Karahan bana bakıp kafasını salladı çekmeceden bir dosya çıkarıp bana uzattı." Adamın adı Orhan Türk evli ve iki çocuğu var, adam biseksüel... Aslında cinsel kimliği bizim için önemli değil ama bu görev için önemli."

Dosyayı elime alıp incelemeye başladım." Bu görev için önemli derken?" diye sordum. Karahan ciddi bir şekilde." Bu adam parti düzenleyip o şekilde uyuşturucunun içeri girilmesine izin verip insanlara torba torba uyuşturucu satıyorlar." dedi

" Bu operasyonları polisler yapmıyormu?" diye sordum aklıma gelen soruyla." Polisler tek bir iz bile bulamadılar mahkemenin izin verdiği doğrutulsunda ilerleyip içlerine sızıcağız." dedi.


" Bize ne düşüyor?" diye sordum." Aslında pek çok iş düşüyor. Oradan bir adamla iletişim halindeyiz bir muhbir soktuk iki hafta sonra büyük bir parti düzenliyeceklermiş.

" Eee nasıl gireceğiz?" diye sordum." Uyuşturucu satıcısı bir eşcinsel bulunduğu konuma yakın bir ev kiraladık. Ona yakın olmamız lazım. Ondan gelen her bir bilgi bizim için önemli olabilir."

" Bu göreve yakışıklı birileri gerekiyordu." dedi dalga geçercesine." Sen eşcinsel'misin ki?" diye sordum." Valla ne yalan söyleyeyim bu zamana kadar hep kadınlarla oldum." dedi ben ona şaşkınlıkla bakarken ciddimisin? diye bakış attım.

Oda gülüp başını geriye attı." Ne yaparsan yap ya." deyip tam odasını terk edeceğim anda." Bazen beni kıskandığını düşüneceğim." dedi alayla

Karahan iç çekip." Ben 36 yasındayım farkındamısın?" Benim tepkimi ölçmek ister gibi." Aynen ya keşke bende senin gibi yapmalıydım." dedim ona dönerken.

Karahan oturduğu yerden kalktı." Bende senin gibi derken?." diye sordu yanıma yavaş yavaş adımlarken." Ne anladıysan o." deyip odasından çıktım ve kendi odama geldim.

Kendi koltuğuma otururken." Malsın Çağatay mal herkesi kendin gibi sanıyorsun." deyip bilgisayarı açıp Orhan Türk adlı adamı araştırmaya başladım.

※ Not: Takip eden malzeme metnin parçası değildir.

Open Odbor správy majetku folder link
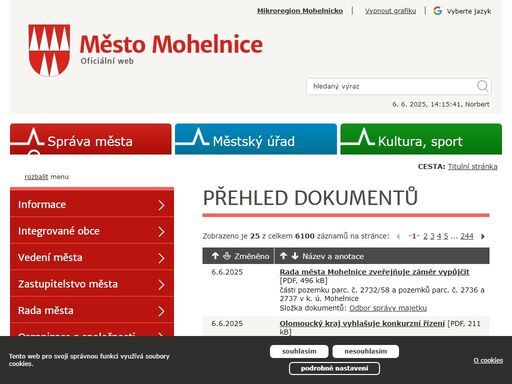Image resolution: width=512 pixels, height=384 pixels. [x=388, y=308]
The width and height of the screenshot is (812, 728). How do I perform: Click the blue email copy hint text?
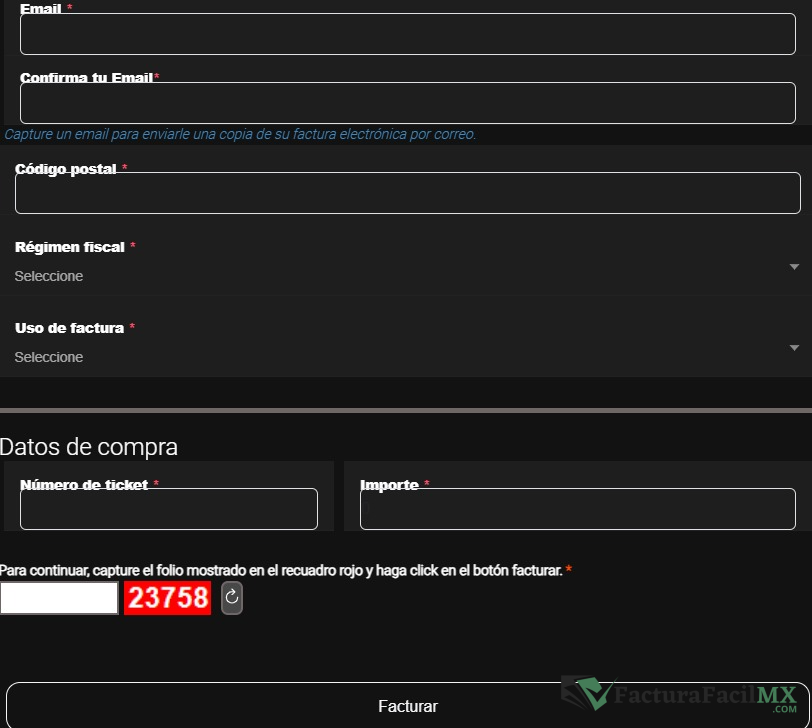(x=240, y=134)

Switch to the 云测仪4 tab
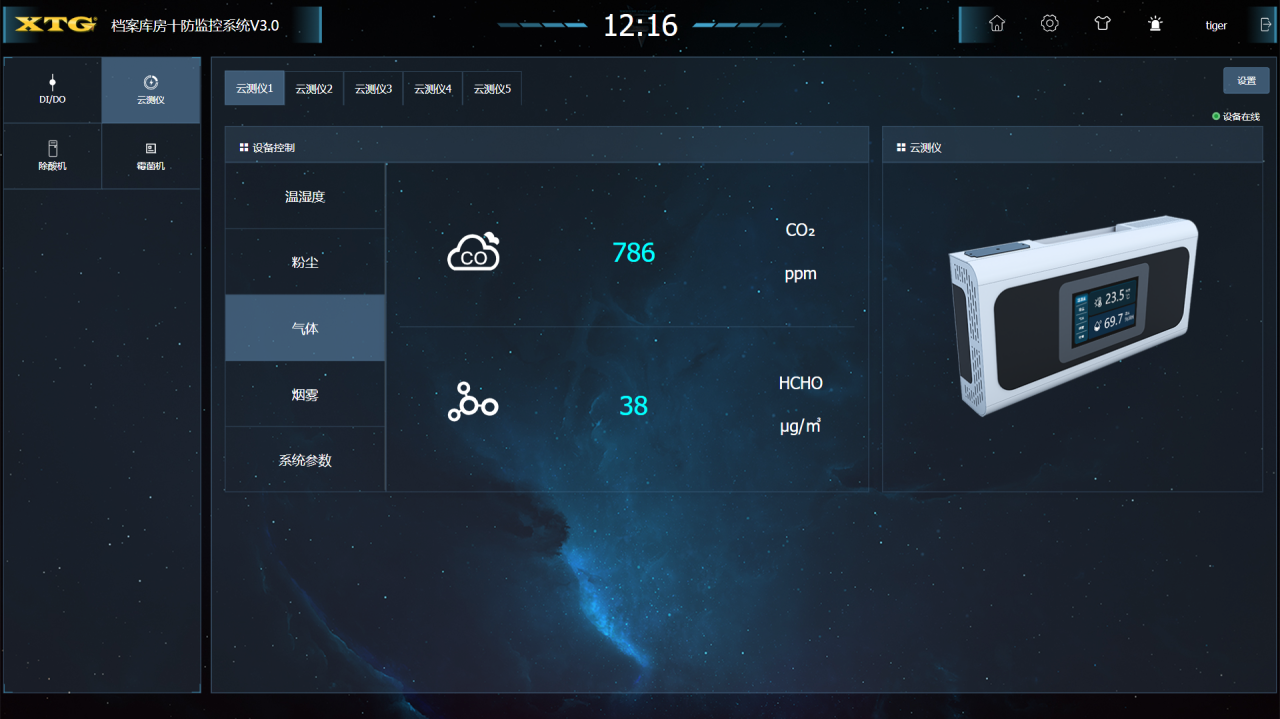(x=433, y=88)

Adamın kendi şirketi varmış aile şirketiymiş. Bence ilk olarak buradan başlasak iyi olurdu. Küçük bir defter çıkarıp not tutmaya başladım.

Akşama kadar vaktim vardı. Belki intikam için bir adamla öpüşürdüm kim bilir umarım bu onu cıldırtmaya yeterdi.

Valla hikaye nereye gidiyor bilmiyorum ama kendi kafama göre yazıyorum.